Saved entries:
■ ■ ■
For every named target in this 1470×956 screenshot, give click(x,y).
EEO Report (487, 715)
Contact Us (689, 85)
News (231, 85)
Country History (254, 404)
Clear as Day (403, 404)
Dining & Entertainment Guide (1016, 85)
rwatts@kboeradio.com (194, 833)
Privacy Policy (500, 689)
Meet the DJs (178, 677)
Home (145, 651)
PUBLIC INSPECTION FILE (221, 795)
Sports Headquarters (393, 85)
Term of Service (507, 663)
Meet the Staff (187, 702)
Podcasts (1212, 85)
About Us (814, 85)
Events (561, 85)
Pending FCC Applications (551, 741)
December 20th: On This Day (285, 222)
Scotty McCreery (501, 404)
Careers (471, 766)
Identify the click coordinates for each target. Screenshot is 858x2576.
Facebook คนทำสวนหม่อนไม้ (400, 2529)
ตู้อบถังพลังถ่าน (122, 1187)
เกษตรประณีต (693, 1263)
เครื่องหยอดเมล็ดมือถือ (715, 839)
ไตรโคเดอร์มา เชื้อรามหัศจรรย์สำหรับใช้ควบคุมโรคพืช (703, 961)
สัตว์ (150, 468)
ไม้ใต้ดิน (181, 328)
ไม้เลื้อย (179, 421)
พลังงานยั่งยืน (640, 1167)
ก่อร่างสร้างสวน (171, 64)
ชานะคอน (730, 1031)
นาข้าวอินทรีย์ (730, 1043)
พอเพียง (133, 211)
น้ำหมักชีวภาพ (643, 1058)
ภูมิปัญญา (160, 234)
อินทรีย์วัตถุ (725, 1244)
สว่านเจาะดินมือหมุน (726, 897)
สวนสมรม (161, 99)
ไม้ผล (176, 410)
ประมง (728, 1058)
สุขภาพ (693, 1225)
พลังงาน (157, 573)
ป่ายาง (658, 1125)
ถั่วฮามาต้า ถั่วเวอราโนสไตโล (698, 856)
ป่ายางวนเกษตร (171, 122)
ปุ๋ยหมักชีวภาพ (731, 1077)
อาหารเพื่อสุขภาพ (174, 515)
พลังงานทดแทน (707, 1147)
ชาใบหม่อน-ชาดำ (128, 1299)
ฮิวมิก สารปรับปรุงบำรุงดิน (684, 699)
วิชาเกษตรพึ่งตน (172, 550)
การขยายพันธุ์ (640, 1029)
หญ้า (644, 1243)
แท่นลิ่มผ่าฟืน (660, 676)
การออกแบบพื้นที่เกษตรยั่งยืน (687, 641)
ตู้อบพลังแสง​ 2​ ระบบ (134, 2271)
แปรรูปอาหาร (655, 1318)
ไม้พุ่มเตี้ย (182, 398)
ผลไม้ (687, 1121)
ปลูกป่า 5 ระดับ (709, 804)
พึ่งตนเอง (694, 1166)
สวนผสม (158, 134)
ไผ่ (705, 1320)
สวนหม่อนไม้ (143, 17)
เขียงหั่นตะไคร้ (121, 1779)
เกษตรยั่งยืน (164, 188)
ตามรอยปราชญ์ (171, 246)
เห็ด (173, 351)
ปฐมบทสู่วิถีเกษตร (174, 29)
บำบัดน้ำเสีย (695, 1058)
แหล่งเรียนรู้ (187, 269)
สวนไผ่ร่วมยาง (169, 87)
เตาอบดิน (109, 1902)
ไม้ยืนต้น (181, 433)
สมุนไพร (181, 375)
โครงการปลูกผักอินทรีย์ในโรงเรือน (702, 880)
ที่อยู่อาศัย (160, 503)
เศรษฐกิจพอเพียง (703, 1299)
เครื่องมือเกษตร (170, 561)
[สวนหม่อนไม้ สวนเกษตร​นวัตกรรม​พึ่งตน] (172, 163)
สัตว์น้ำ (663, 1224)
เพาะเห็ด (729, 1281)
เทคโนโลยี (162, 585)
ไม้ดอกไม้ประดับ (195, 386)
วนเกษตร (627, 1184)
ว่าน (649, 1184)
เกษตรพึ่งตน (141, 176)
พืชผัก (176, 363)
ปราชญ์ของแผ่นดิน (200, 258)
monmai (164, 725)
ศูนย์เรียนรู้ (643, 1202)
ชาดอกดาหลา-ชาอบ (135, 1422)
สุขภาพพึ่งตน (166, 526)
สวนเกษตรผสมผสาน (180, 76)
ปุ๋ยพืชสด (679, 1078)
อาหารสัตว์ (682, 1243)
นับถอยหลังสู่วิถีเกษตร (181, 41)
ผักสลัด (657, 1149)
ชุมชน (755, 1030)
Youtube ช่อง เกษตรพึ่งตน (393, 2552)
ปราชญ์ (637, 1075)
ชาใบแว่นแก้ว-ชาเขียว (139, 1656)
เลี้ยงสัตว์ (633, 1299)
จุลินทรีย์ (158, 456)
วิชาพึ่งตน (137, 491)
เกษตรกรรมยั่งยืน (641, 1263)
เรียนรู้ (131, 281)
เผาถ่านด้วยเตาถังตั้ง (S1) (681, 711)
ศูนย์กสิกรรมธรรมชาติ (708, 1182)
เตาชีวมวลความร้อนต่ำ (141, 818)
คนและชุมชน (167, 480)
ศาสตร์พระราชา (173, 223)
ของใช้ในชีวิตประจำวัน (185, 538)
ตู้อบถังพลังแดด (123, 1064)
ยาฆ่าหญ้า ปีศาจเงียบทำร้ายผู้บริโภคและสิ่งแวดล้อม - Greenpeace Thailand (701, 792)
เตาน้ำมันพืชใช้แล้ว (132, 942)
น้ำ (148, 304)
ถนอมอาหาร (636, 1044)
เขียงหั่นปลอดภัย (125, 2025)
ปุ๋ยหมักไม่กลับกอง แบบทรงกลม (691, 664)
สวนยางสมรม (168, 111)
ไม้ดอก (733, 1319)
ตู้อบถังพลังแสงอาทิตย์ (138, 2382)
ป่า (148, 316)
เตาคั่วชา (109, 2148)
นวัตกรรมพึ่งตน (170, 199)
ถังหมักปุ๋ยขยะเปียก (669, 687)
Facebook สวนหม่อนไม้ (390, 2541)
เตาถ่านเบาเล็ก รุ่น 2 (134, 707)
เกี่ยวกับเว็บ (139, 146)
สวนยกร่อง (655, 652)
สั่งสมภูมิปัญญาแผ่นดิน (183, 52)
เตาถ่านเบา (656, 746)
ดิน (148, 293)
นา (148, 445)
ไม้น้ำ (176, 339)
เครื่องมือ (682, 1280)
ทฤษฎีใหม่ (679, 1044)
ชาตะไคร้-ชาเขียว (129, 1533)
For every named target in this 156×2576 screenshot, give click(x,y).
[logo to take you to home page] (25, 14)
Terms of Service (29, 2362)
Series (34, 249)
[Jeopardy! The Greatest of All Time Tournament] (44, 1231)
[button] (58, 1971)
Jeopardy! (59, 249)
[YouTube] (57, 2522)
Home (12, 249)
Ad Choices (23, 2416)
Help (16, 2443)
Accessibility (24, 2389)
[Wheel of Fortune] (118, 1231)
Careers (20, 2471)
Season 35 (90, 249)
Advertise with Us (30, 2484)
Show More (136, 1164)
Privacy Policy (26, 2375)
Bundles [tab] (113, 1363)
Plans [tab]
■ ■ ■
● What you have to do
Scan the lines above for the word "target". Return each one that has it.

● Task solution
For every named target in this 1470×956 screenshot, give click(x,y).
Identify the click coordinates for each target. Screenshot is 858x2576.
For every named target in this 156×2576 screenshot, give click(x,y).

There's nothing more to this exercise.